最終的なポリオール脱水素酵素濃縮物中で界面活性剤の濃度が低減される理由は、以下のように考えられる。通常、ポリオール脱水素酵素を含む溶液は、精製を経ることにより、界面活性剤を含んだ比較的希薄な水溶液の形態で得られるため、濃縮工程が実施される。このような水溶液を濃縮する方法には数種あるが、本発明では限外ろ過法を実施する。通常は、このような水溶液中には、得られた酵素を可溶化し水溶液中で安定に存在させるため、臨界ミセル濃度以上の界面活性剤が含まれている。限外ろ過によってポリオール脱水素酵素の水溶液を濃縮する場合には、本発明で使用する界面活性剤のショ糖脂肪酸エステルは、例えば、従来界面活性剤としてポリオール脱水素酵素の製造に使用されていたポリオキシエチレン−p−t−オクチルフェノール(オキシエチレン数=9,10)と比較すると、ミセルの大きさが小さく、限外ろ過膜をより容易に透過する。したがって本発明では、限外ろ過を繰り返すことで酵素が濃縮されると共に界面活性剤が除去され、得られた濃縮物中の界面活性剤の量は非常に小さくなり得ると考えられる。一方、同様の条件で界面活性剤としてTritonX−100を使用した場合には、ミセルが大きいために限外ろ過膜を通過しにくく、最終的な濃縮物中にも界面活性剤が残ってしまうと考えられる。本発明においては、限外ろ過の前に、酵素の水溶液を界面活性剤の臨界ミセル濃度未満に希釈するが、限外ろ過を行ううちに水溶液中に濃度むら等ができ、局所的に界面活性剤が濃縮されてミセルが形成されていると考えられる。そのため、上記のようなミセルサイズの相違が界面活性剤濃度の低減に影響すると推察される。しかしながら、このようなメカニズムは推測であり、本発明を限定するものではない。本発明においては、ポリオール脱水素酵素の水溶液の濃縮と共に、溶解している界面活性剤のショ糖脂肪酸エステルを限外ろ過によって除くことができ、最終的には、ポリオール脱水素酵素とミセルを構成している以外の界面活性剤をほとんど除くことができていると推測される。本発明者らの実験によれば、臨界ミセル濃度未満のショ糖脂肪酸エステルを含むポリオール脱水素酵素の溶液は、限外ろ過によって検出限界以下の量にまで低減することが可能であることが分かった。

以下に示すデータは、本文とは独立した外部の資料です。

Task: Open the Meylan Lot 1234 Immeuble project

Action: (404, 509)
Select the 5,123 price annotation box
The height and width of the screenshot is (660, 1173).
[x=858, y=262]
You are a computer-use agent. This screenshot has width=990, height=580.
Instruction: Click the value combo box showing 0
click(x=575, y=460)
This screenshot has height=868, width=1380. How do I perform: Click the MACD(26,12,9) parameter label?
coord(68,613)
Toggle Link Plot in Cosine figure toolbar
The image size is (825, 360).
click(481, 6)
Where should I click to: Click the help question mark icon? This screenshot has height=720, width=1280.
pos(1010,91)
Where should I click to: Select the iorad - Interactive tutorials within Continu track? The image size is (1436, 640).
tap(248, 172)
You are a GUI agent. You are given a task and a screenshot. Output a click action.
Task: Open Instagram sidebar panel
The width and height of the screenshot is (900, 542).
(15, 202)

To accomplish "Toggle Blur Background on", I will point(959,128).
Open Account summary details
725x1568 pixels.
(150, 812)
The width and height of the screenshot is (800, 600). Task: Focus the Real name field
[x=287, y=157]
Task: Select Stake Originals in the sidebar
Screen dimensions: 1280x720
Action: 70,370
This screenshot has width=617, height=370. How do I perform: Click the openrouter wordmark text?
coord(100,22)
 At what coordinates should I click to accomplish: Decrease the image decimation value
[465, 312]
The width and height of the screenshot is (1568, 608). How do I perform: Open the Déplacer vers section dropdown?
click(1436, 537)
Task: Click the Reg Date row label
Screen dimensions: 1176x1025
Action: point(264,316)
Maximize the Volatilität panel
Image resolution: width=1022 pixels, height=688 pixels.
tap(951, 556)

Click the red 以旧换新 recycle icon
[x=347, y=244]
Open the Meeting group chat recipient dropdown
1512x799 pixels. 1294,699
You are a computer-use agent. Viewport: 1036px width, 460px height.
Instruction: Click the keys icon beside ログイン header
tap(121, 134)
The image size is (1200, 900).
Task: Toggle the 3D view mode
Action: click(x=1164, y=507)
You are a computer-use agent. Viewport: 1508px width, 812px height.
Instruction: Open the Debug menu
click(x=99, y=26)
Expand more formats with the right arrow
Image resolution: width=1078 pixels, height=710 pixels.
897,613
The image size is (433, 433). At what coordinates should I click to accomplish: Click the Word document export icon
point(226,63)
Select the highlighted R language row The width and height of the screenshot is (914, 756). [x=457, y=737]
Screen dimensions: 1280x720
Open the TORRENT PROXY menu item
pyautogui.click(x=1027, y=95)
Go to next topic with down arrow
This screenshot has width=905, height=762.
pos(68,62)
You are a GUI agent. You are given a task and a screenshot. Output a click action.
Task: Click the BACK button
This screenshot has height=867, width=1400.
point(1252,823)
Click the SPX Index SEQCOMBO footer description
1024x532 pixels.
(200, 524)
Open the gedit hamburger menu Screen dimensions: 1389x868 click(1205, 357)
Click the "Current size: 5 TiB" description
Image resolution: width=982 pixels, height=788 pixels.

本発明のポリオール脱水素酵素を含む固形物の製造方法の主要な特徴は、上記のように界面活性剤としてショ糖脂肪酸エステルを使用し、ショ糖脂肪酸エステルの濃度が臨界ミセル濃度以上であるポリオール脱水素酵素を含む溶液を、臨界ミセル濃度未満に希釈し、次いで限外ろ過することにより濃縮する工程にある。したがって、それ以外の工程については特に制限はなく、従来公知の工程を適宜適用できる。以下、本発明の第一工程、第二工程および第三工程を含む好ましい実施形態を詳細に説明する。
<ポリオール脱水素酵素の生成工程>
本発明のポリオール脱水素酵素を含む固形物の製造方法の好ましい実施形態では、始めに、補欠分子族としてピロロキノリンキノンを含むポリオール脱水素酵素(PQQ依存性PDH)を有する細胞(特には、細胞膜)から、界面活性剤を含む溶液を用いて、PQQ依存性PDHを可溶化することによって、可溶化したPQQ依存性PDHおよび界面活性剤を含む溶液を得る。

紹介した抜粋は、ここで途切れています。